Yesterday was 24 hours of no work and lots of play. I have not gotten on Ugandan time at all, so in the 108 hours since I left Seattle I think I may have slept around 20. Yesterday I awoke at 3am and stayed that way until this morning at 8am. In-between was some serious fun.
I rafted the Nile. THE NILE!.
A 25 km float from just North of the headwaters of Lake Victoria, from a town called Jinja. There is a rafting guide company called “Adrift” that is locally owned and operated. The guides and support boats were captained by locals 3-1 over western outdoor guides (as in travel junkies).
I have done a fair amount of rafting, and been in big water. You may know that rapids are categorized from 1-6. 1 being a little ripple and 6 indicating high chance of death if you mess up. This trip had 12 major rapids (Which is a lot, for any river float in the world. The only recreational run in the world that compares is the Grand Canyon in big water years. But even the canyon, with its endless wave-train rapids, is not as technical as this run.
Of the 12 rapids, there were five class 5, five class 4 and 2 class 3. We portaged two class six rapids, good choice! The river at this point is a 1/4-1/2 mile across so the rapid areas are immense. We separated into the “easy going” and “bring it on” boats at the start of the day. Which do think I chose?
I swam a lot. Out boat capsized three times. I laughed and laughed. I swam a total of five times. In those rapids we were not even CLOSE to making it through. The water is deep, the rocks few, so swimming with your lifejacket was not especially dangerous. I still drank a lot of water. Good thing I got shots. There was one rapid, called “The Bad Place”. With villagers, other rafting companies and our crew looking over, my guide said with the water at these levels, we stood 1% chance of making it without flipping. As the other folks agonized, my guide, Juma, myself and three others decided to try. We called the rest of the rafters whimps (which in African means “smart”) and went for it. The villagers were chanting something about crazy white people in the big river. Quite a scene.

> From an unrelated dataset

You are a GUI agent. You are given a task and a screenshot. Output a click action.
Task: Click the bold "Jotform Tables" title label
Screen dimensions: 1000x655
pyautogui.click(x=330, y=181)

I am not sure I have ever flown so far. We made the first rapid, got spun around and then tossed as though from a catapult. The support kayaks quickly scooped us up and the whole thing was caught on film. Juma and rest of us were laughing so hard we good barely hold on. Villagers were cheering and the whole mess was caught on tape.
We ended the trip in a small village who had a cooler full of beer. Looking over the savannas as the sun went down over the Nile, exhausted with my arms around Juma and Ben, the local kayaker who saved me each time, was quite a moment.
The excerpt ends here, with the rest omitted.